Personal information
- Full name: Sanjar Kuvvatov
- Date of birth: 8 January 1990 (age 36)
- Place of birth: Kasbi, Kashkadarya, Uzbek SSR, Soviet Union
- Height: 1.80 m (5 ft 11 in)
- Position: Goalkeeper

Team information
- Current team: Pakhtakor
- Number: 1

Senior career*
- Years: Team / Apps / (Gls)
- 2008–2016: Mash'al Mubarek / 75 / (0)
- 2016–2019: Nasaf / 61 / (0)
- 2019–2023: Pakhtakor / 72 / (0)
- 2024: Neftchi Fergana / 7 / (0)
- 2024: Navbahor / 7 / (0)
- 2025: Qizilqum / 28 / (0)
- 2026–: Pakhtakor / 9 / (0)

International career^{‡}
- 2019–: Uzbekistan / 7 / (0)

= Sanjar Kuvvatov =

Uzbekistani footballer (born 1990)

Sanjar Kuvvatov (Uzbek Cyrillic: Санжар Қувватов, Sanjar Quvvatov; born 8 January 1990) is an Uzbek professional footballer who plays as a goalkeeper for Pakhtakor. He's played for Uzbekistan at several youth levels, including the under-20 and under-21 side.

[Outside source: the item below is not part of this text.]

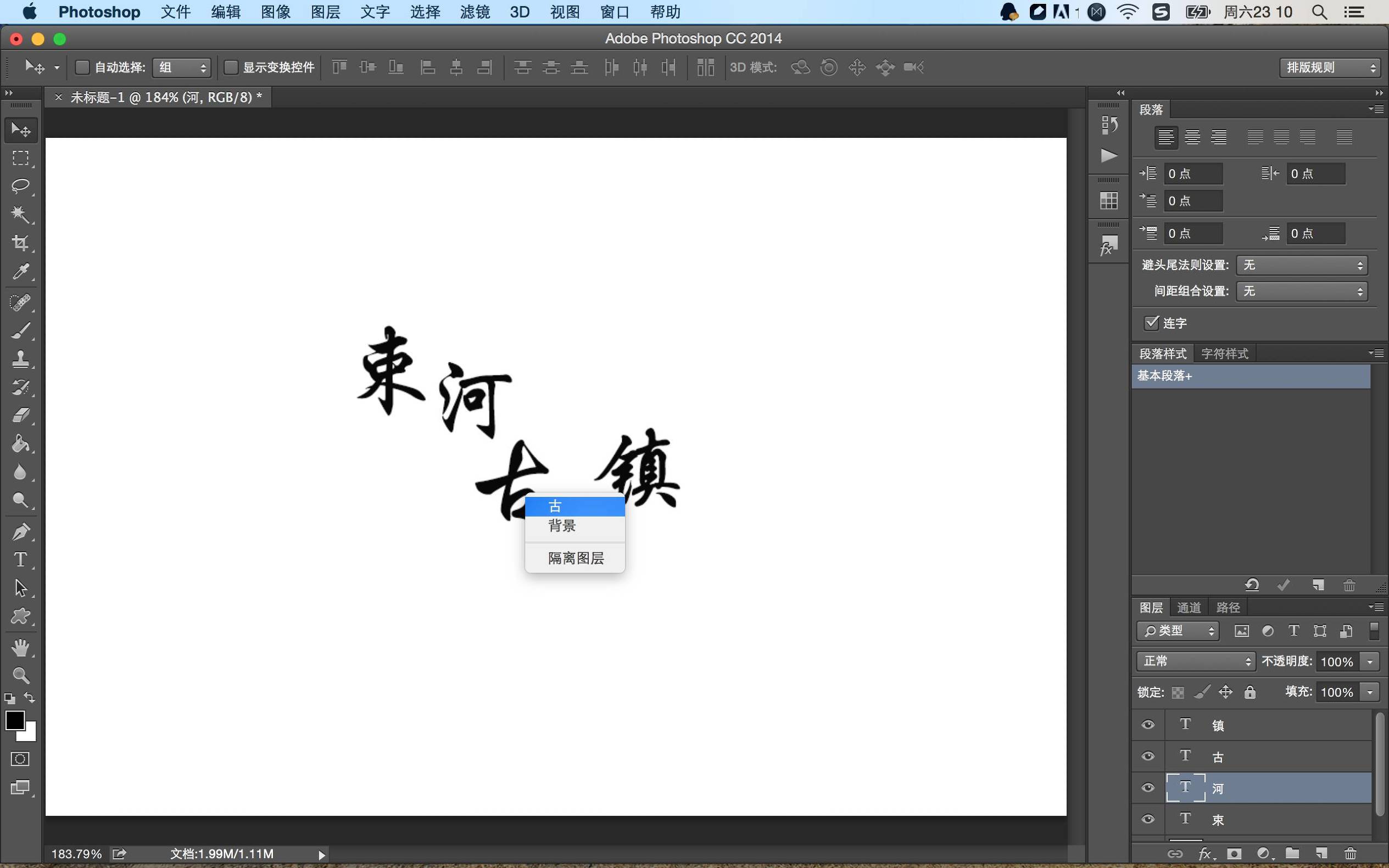
Task: Select the Eyedropper tool
Action: click(21, 272)
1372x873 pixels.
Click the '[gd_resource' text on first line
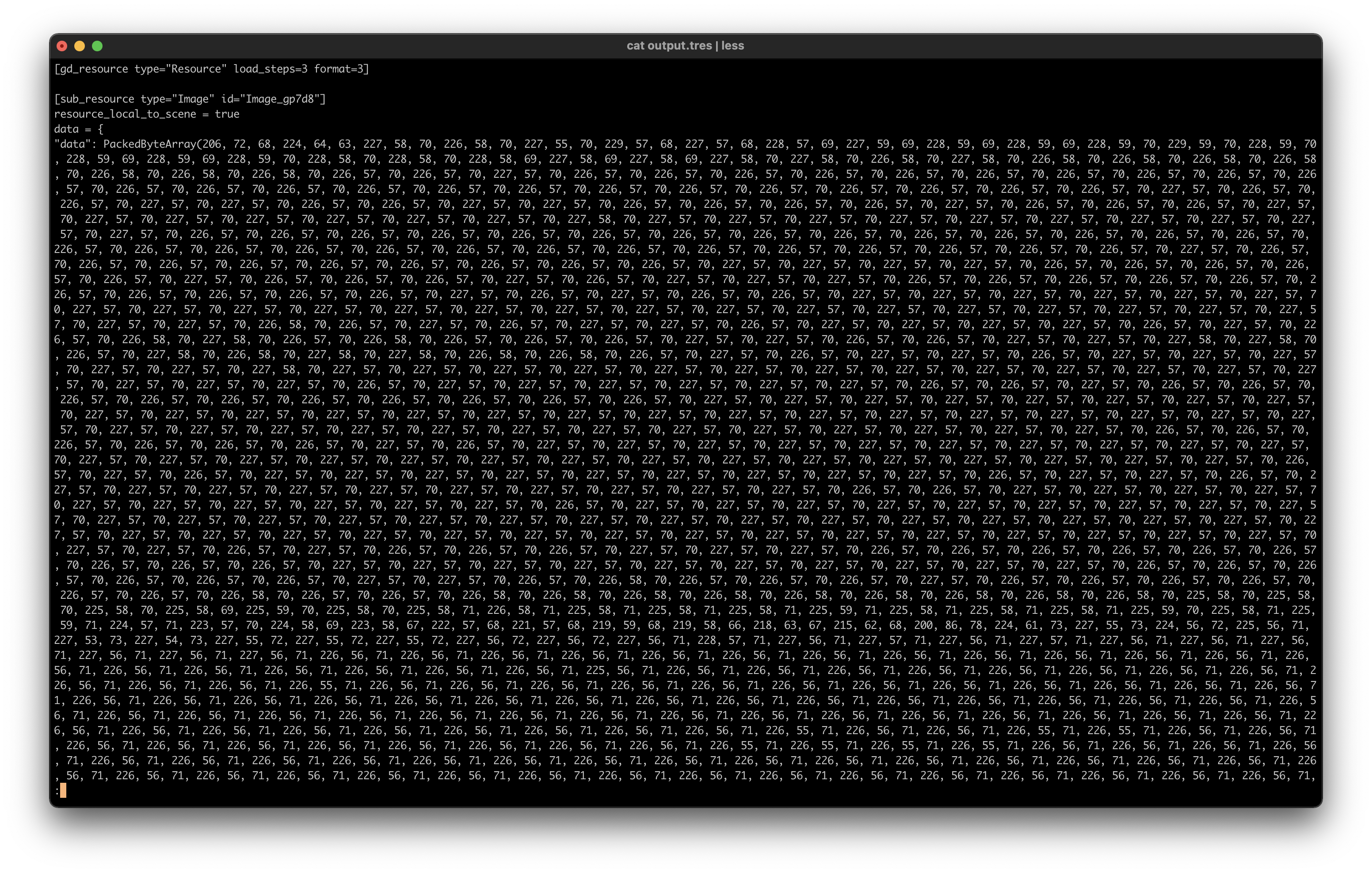[91, 69]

He played all three of Uzbekistan's games in the 2009 FIFA U-20 World Cup in Egypt conceding six goals. Despite finishing third in Group D, the one point gained wasn't enough for Uzbekistan to advance to the knock-out rounds. Kuvvatov played against England under-21s on 10 August 2010 at Ashton Gate. Despite England having nearly all of the possession and taking an abundance of shots, the score was kept down to just 2–0, primarily because of Kuvvatov's shot-stopping.